First I headed for the beach while the sun was setting and stood next to the water, gazing up at el castillo and across the tide. Got sand in my shoes. It was heavenly.
Then made my way down one of the colorful main streets and decided to venture into downtown. Found a little spot to have coffee - this little patch of earth is just down the street from me, and it is sheltered by these ancient rubber trees that are probably at least 15+ feet in circumference (maybe a picture tomorrow). Made acquaintances with the older gentleman who runs the cafe, sat for at least 45 minutes and pondered, then paid my 1.9 euros and continued on.
Started to follow the music. You think I'm joking. I heard a violin playing from up one of the side streets, and suddenly found myself in la Plaza Nueva, stumbling on an enchanting scene. Dim in the gold light of the lanterns was a picturesque European square: you got it, complete with plant-covered balconies, outdoor seating, children playing, etc. But this one boasted even more delight than many - there was a man, happily playing slow Irish tunes on the violin with his case open for donations. How can I describe how beautifully this man played? With this exquisite music filling my ears (and let's be honest, my soul) I caught sight of something rather curious - a stand-alone aquarium (as big as two Ford F-150's) out in the middle of the square, its blue water lit up from above, and HUGE Mediterranean fish swimming about within. These creatures were nearly as big as I am. So, I perched myself up on a bench near the fish and soaked it all in. Who knew there was beauty like this in this world?
Part of the reason I love traveling so much is it reminds me of how wide and beautiful the world really is. When you're in the same place all the time, sometimes you forget to see the nuances and appreciate the small magical things.
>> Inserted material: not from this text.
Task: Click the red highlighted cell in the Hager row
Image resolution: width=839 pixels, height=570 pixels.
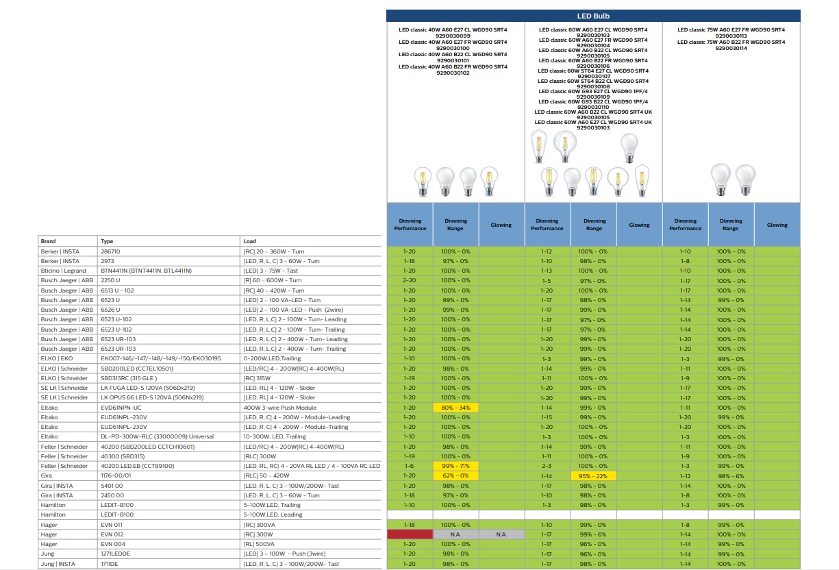Action: tap(410, 534)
So, continuing my observations, I noticed a small boy on a tricycle stop his anxious play and become entranced by the music pouring out of this man and his instrument. The awe on his precious face was so authentic - he saw and heard nothing but the universal language of those beautiful pieces and musical notes. Watching him, I reminded myself that awe is a gift. The boy's father watched him too, and eventually handed him a coin to throw in the violinist's case. The boy timidly tiptoed around him, and before throwing the coin down he caught the eye of the musician - and they shared a moment, a smile. As the young one scampered away back to his dad, he turned again, and fell back into his trance. An exquisite sight to behold, if I do say so myself. And who am I that I got to witness it? Truth (whatever the truth is...) was exchanged there. I can't put my finger on it, or put it into adequate words, but it's one of those times when you see people "get it" and (to their core) find exultation in what's really beautiful.
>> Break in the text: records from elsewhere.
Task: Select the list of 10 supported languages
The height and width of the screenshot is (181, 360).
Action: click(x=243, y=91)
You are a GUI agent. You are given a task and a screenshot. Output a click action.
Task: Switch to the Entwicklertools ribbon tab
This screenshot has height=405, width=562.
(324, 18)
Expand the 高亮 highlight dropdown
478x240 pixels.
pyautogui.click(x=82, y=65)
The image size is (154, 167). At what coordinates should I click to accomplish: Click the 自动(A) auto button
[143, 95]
Anyway, I carried on with my walk and explored the crowded streets some more. Found myself thinking how wonderful it is to get to work and live here for at least a while. This experience, all of it, is a privilege and if I didn't need sleep so badly I might still be out there soaking it up. 'Tis a gift to be challenged, startled, and inebriated with new things. A real gift.
So, encantada - yeah. I guess you could say I've been charmed by everything: the people, the places, the food, and simply the air around. Oh, and by the way, there's a man playing the guitar and singing his lungs out in the plaza beneath my balcony. Whose life am I living again? :)
Vale, well I guess this is good night. Work at CIEE continues with full force tomorrow and I have a feeling I will be learning a lot and have so much fun doing it!